++++ Supplied data ++++
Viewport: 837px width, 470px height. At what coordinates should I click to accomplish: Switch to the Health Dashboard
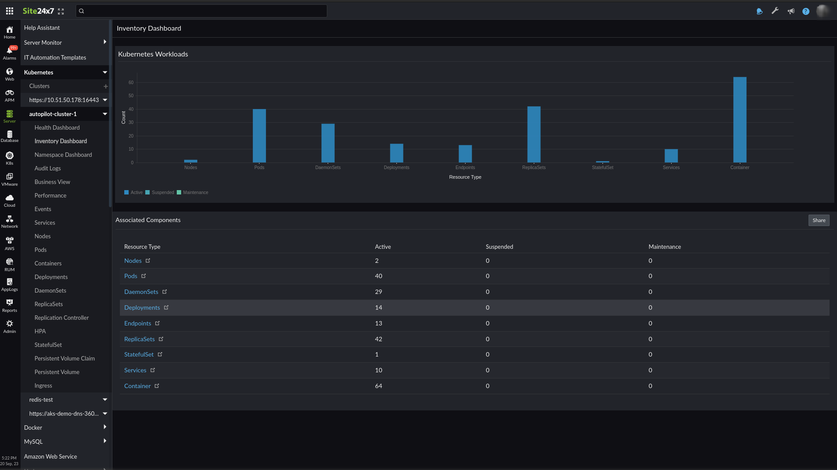click(57, 127)
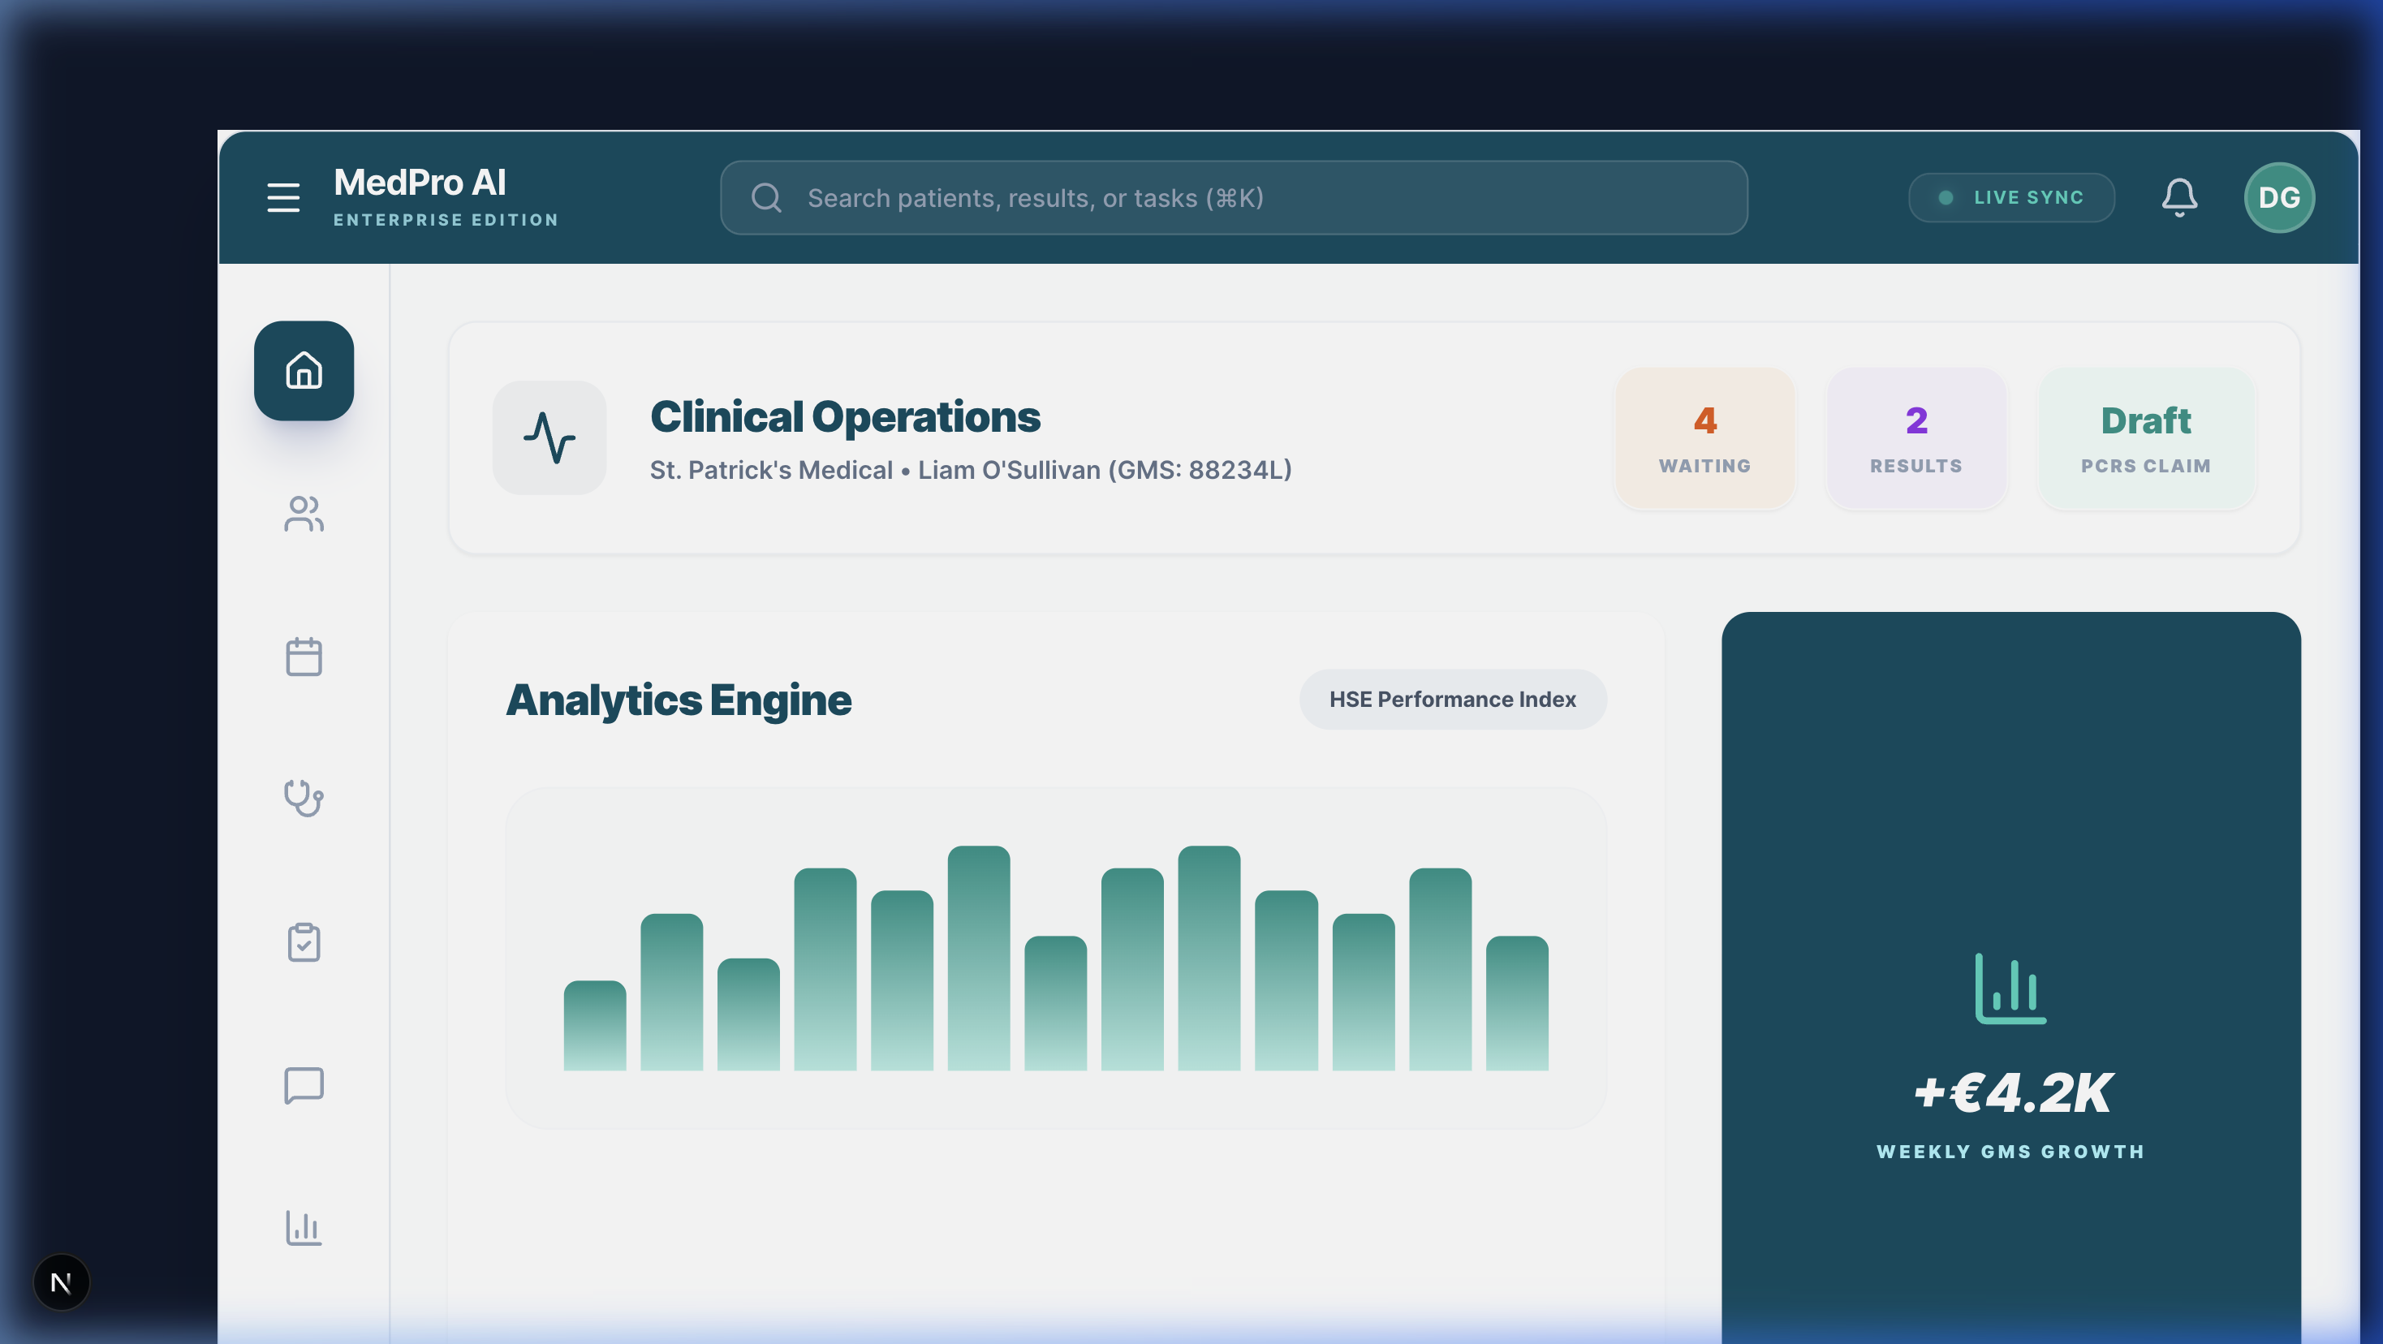Image resolution: width=2383 pixels, height=1344 pixels.
Task: Open the HSE Performance Index selector
Action: 1452,699
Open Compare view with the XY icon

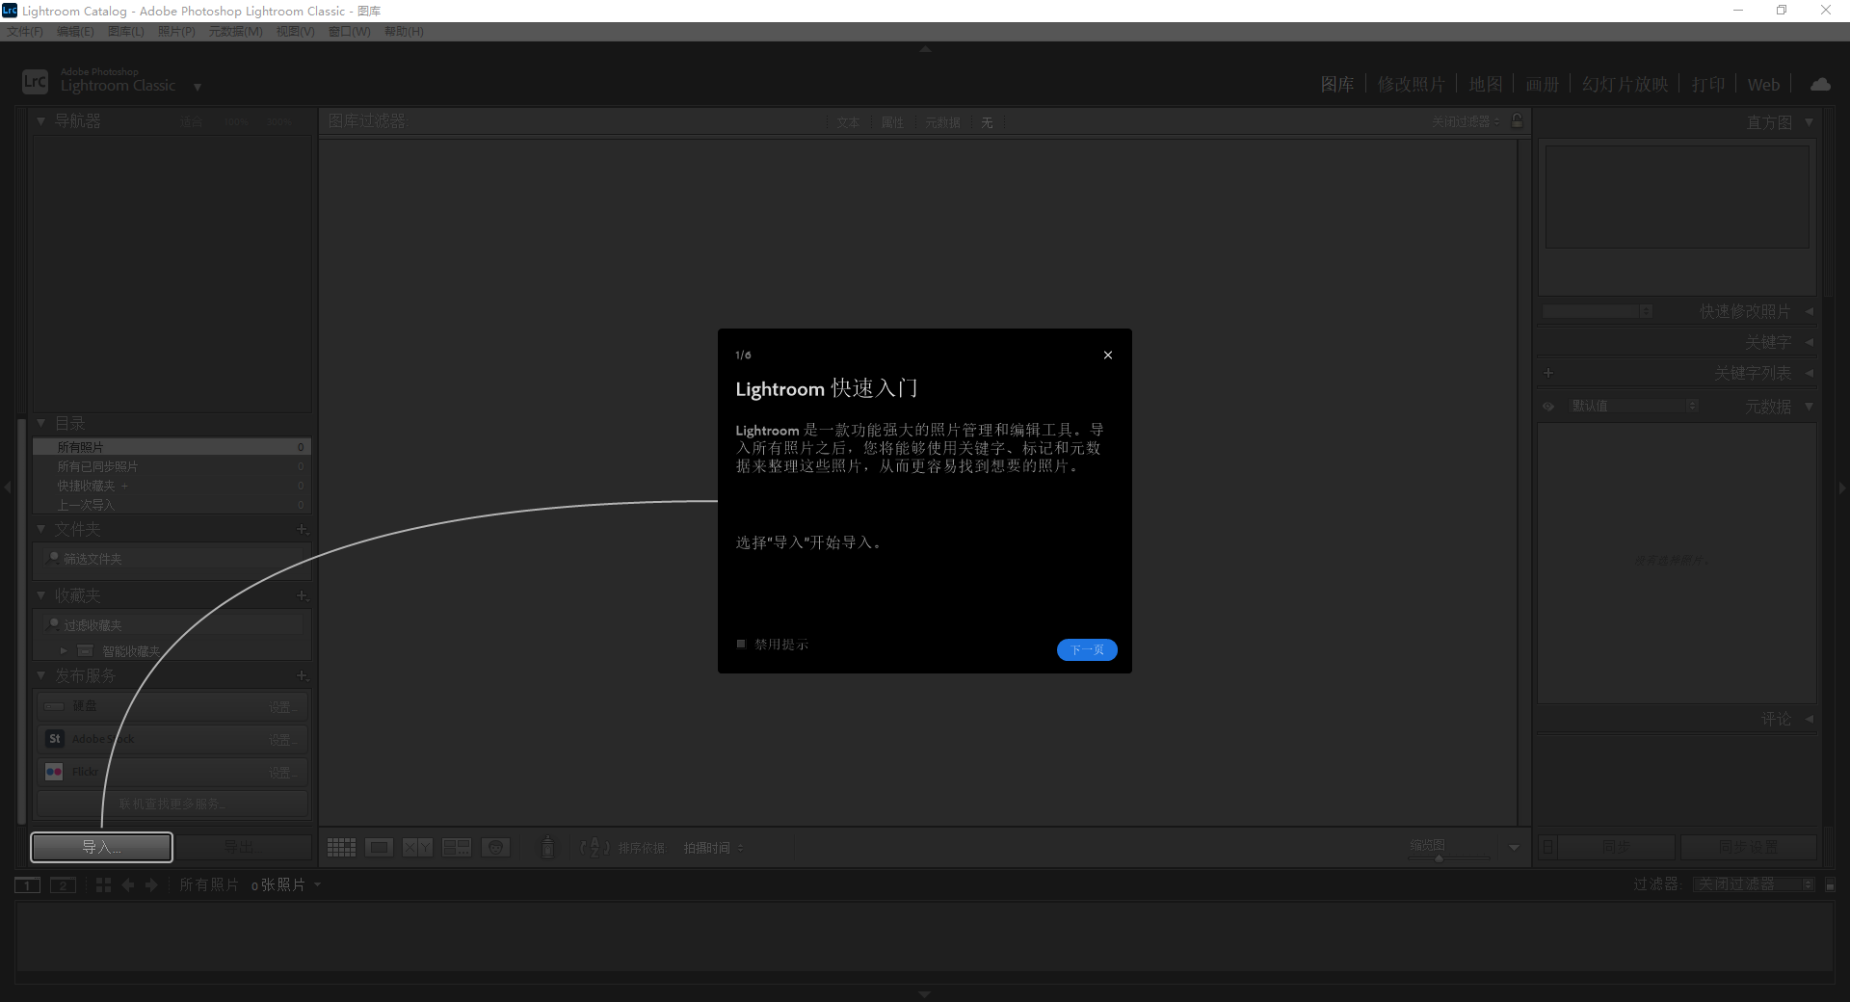pos(418,848)
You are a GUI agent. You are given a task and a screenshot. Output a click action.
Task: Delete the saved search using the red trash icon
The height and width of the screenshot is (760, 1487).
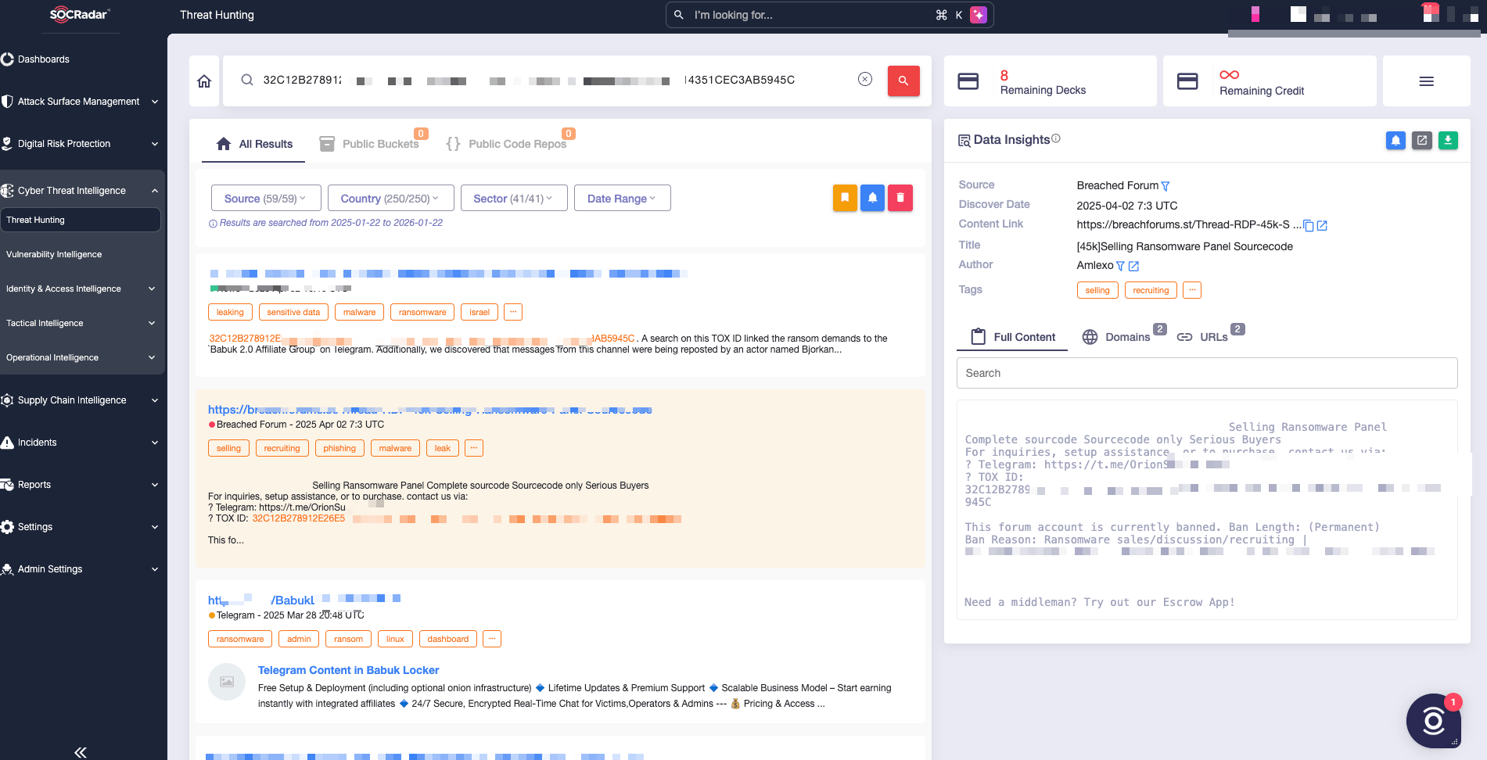coord(900,198)
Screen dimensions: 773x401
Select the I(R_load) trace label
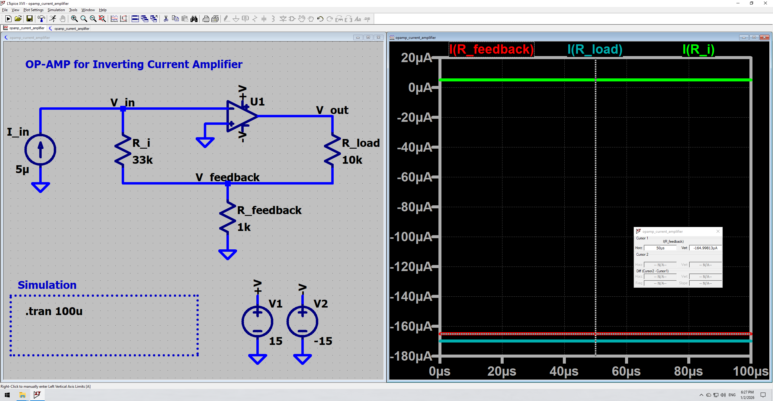[x=595, y=49]
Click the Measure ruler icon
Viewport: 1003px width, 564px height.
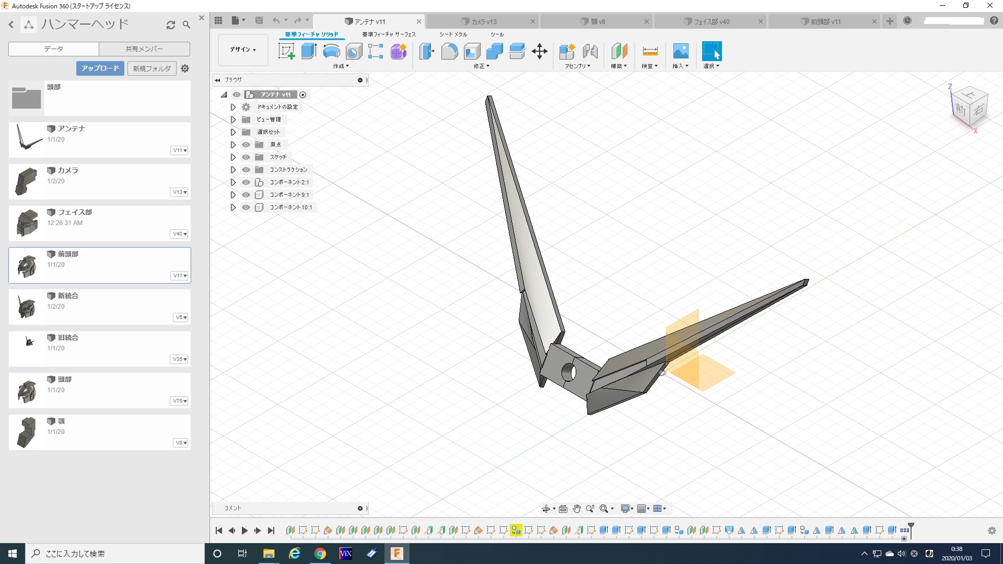pyautogui.click(x=650, y=51)
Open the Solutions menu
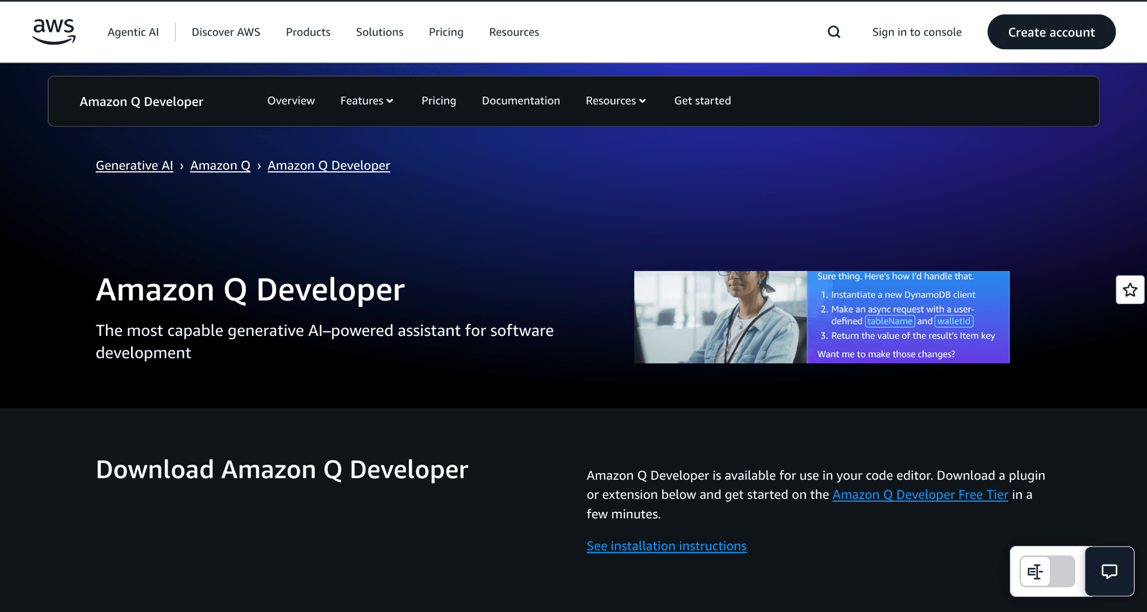 [x=379, y=32]
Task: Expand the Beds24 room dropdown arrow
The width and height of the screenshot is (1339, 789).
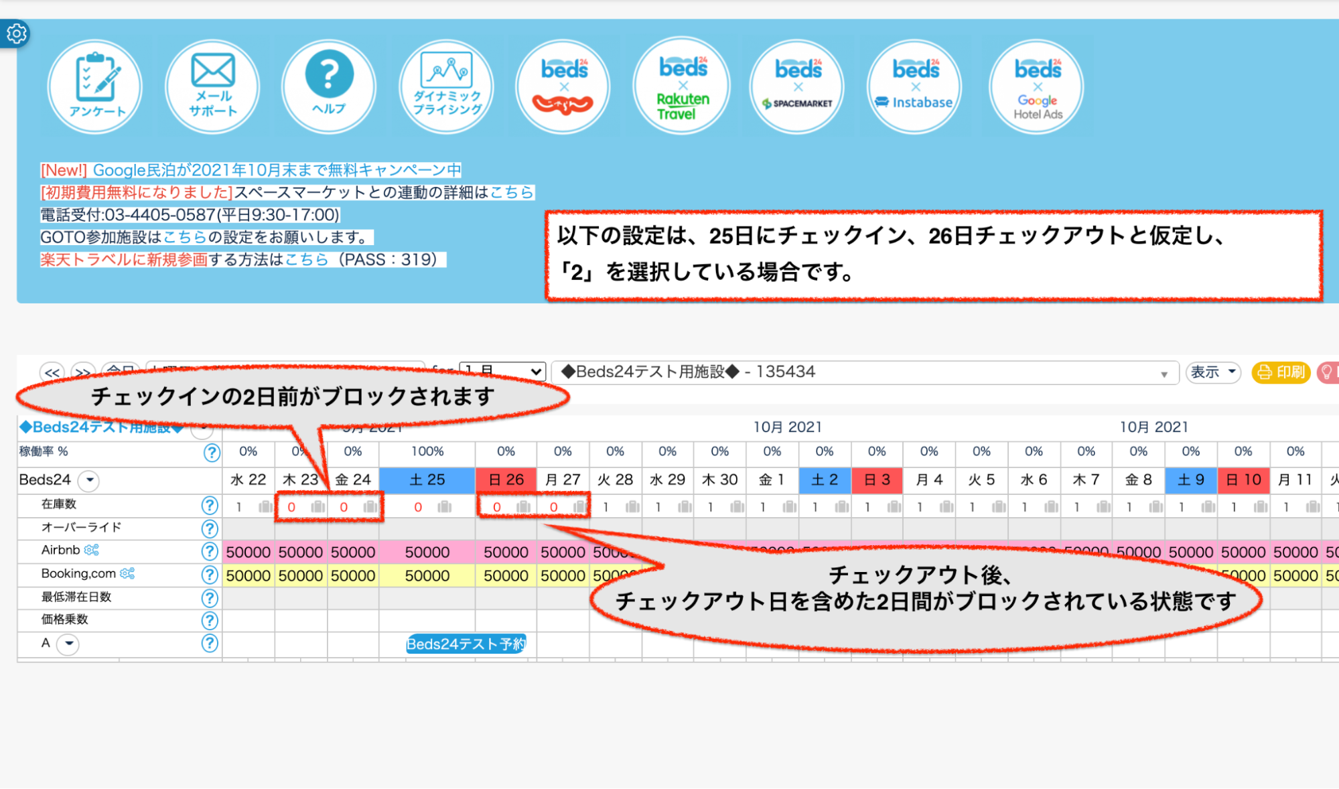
++++
--- What to produce ---
Send back every record exactly as it stands, except the pictures.

--- Exercise solution ---
Viewport: 837px width, 470px height. At what coordinates should I click to accomplish: Switch to the Health Dashboard
click(57, 127)
Image resolution: width=2383 pixels, height=1344 pixels.
Task: Open the HSE Performance Index selector
Action: 1452,699
Open Compare view with the XY icon

pos(418,848)
You are a GUI agent. You are given a task and a screenshot. Output a click action.
Task: Delete the saved search using the red trash icon
The height and width of the screenshot is (760, 1487).
coord(900,198)
Screen dimensions: 773x401
Select the I(R_load) trace label
[x=595, y=49]
Click the Measure ruler icon
Viewport: 1003px width, 564px height.
pyautogui.click(x=650, y=51)
Open the Solutions menu
 [x=379, y=32]
Task: Expand the Beds24 room dropdown arrow
The width and height of the screenshot is (1339, 789).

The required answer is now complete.